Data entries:

○ ○ ○ ○

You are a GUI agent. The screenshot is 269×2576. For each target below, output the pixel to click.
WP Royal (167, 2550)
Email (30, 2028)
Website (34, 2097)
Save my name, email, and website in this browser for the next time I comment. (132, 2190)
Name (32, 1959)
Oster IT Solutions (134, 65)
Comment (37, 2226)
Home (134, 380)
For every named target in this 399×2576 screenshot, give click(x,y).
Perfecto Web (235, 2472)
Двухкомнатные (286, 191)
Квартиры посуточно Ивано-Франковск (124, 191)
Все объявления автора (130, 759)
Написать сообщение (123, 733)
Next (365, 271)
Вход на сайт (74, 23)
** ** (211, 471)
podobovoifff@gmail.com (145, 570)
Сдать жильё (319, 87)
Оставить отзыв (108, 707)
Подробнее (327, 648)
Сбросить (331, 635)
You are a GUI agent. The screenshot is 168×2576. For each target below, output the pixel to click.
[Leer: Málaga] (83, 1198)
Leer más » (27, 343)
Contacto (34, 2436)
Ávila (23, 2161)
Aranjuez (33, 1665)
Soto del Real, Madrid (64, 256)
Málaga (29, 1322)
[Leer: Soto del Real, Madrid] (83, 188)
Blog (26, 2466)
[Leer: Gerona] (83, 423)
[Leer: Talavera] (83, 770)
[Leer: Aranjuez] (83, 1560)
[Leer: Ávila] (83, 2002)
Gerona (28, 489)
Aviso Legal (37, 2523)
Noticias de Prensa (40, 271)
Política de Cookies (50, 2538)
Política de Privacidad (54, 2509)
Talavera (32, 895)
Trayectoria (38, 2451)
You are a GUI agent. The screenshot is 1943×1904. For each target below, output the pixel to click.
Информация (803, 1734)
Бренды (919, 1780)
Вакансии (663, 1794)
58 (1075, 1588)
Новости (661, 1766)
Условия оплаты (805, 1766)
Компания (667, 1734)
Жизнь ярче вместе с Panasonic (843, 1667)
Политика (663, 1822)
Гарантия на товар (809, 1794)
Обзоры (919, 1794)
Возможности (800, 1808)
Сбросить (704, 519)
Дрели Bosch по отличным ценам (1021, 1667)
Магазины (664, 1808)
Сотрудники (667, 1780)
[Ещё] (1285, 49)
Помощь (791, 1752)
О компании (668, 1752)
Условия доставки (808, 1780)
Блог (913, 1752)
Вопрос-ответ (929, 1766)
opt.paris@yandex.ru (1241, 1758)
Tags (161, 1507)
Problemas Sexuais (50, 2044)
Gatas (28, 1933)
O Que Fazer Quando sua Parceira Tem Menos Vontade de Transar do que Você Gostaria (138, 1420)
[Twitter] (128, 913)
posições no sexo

○ ○ ○ ○

Your assignment:
Your answer should be the full set of records, printed exactly.

Result for this exercise:
You are a GUI agent. The screenshot is 269×2576. For each target below, output the pixel to click.
WP Royal (167, 2550)
Email (30, 2028)
Website (34, 2097)
Save my name, email, and website in this browser for the next time I comment. (132, 2190)
Name (32, 1959)
Oster IT Solutions (134, 65)
Comment (37, 2226)
Home (134, 380)
For every named target in this 399×2576 screenshot, give click(x,y).
Perfecto Web (235, 2472)
Двухкомнатные (286, 191)
Квартиры посуточно Ивано-Франковск (124, 191)
Все объявления автора (130, 759)
Написать сообщение (123, 733)
Next (365, 271)
Вход на сайт (74, 23)
** ** (211, 471)
podobovoifff@gmail.com (145, 570)
Сдать жильё (319, 87)
Оставить отзыв (108, 707)
Подробнее (327, 648)
Сбросить (331, 635)
You are a GUI agent. The screenshot is 168×2576. For each target below, output the pixel to click.
[Leer: Málaga] (83, 1198)
Leer más » (27, 343)
Contacto (34, 2436)
Ávila (23, 2161)
Aranjuez (33, 1665)
Soto del Real, Madrid (64, 256)
Málaga (29, 1322)
[Leer: Soto del Real, Madrid] (83, 188)
Blog (26, 2466)
[Leer: Gerona] (83, 423)
[Leer: Talavera] (83, 770)
[Leer: Aranjuez] (83, 1560)
[Leer: Ávila] (83, 2002)
Gerona (28, 489)
Aviso Legal (37, 2523)
Noticias de Prensa (40, 271)
Política de Cookies (50, 2538)
Política de Privacidad (54, 2509)
Talavera (32, 895)
Trayectoria (38, 2451)
You are a GUI agent. The screenshot is 1943×1904. For each target below, output the pixel to click.
Информация (803, 1734)
Бренды (919, 1780)
Вакансии (663, 1794)
58 (1075, 1588)
Новости (661, 1766)
Условия оплаты (805, 1766)
Компания (667, 1734)
Жизнь ярче вместе с Panasonic (843, 1667)
Политика (663, 1822)
Гарантия на товар (809, 1794)
Обзоры (919, 1794)
Возможности (800, 1808)
Сбросить (704, 519)
Дрели Bosch по отличным ценам (1021, 1667)
Магазины (664, 1808)
Сотрудники (667, 1780)
[Ещё] (1285, 49)
Помощь (791, 1752)
О компании (668, 1752)
Условия доставки (808, 1780)
Блог (913, 1752)
Вопрос-ответ (929, 1766)
opt.paris@yandex.ru (1241, 1758)
Tags (161, 1507)
Problemas Sexuais (50, 2044)
Gatas (28, 1933)
O Que Fazer Quando sua Parceira Tem Menos Vontade de Transar do que Você Gostaria (138, 1420)
[Twitter] (128, 913)
posições no sexo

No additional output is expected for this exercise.